Monday, July 28, 2014

What's Going On? - DB2 Workload Management: Identification of Activities

In an earlier blog post I had written about why Workload Management is needed. It's not just something for the database system or on the operating system level, it is really useful and done in "real life". But what is managed in the system, how are you able to identify activies in a DB2 database system? I am going to explain that today.

Before I dig deeper into the identification, first we need to clarify what is meant with "activity". It could be almost anything going on in the database system that is related to a single database and could be both user- and system-related tasks. The important distinction is that is on the database level, not for a DB2 instance. Identification of activities deals with three questions: WHO is doing WHAT on my database and WHERE is that data located?
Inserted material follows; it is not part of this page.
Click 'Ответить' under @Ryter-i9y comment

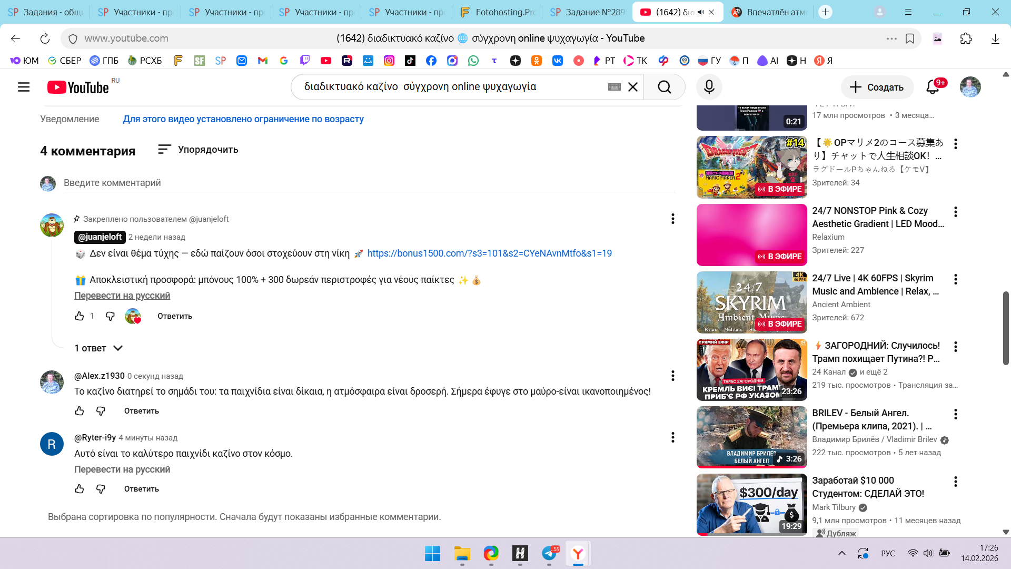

The WHO can be answered by looking at the connection properties such as:
  • Who is the user and which group does the user belong to? 
  • Is the user operating in a special role?
  • From where is the user connecting, does the machine have a name, is it from a specific application?
In DB2 these properties can be checked and used for identification of an activity by defining a workload (CREATE WORKLOAD). The workload object deals with the WHO. The WHAT and WHERE aspect of identification are handled by work classes. They are defined as part of a so-called work class set (CREATE WORK CLASS SET). Each work class can be used to identify an activity based on the type of work it is performing on the database and its related costs (the WHAT part). The type of work could be any combination of LOADing data, defining, altering or dropping objects (DDL), or read or write operations as part of select, insert, update, and delete statements (DML). The cost is what has been estimated by the DB2 compiler/optimizer and is the expected overall execution cost (timeron cost) or the cardinality (how many rows are we expecting in the result). Note that the actual cost of an activity is dealt with as part of controlling and managing the activities which I plan to describe in a later article.

By specifying a "data tag" for a work class, it can be related to storage groups or tablespaces and their priority. This is how activity can be identified by from WHERE the data is processed.

Because multiple work classes in a work class set could identify the same activity, the individual work classes can be ordered/positioned within the set. That way a work class with several properties could pick a very specific activity whereas other activities would be mapped to more general work classes.

Using the concepts of WORKLOAD and WORK CLASS SET it is possible to identify an activity. They help to understand what is going on in the DB2 database system. It is the prerequisite for actively controlling and managing the activities in the system by assigning resources.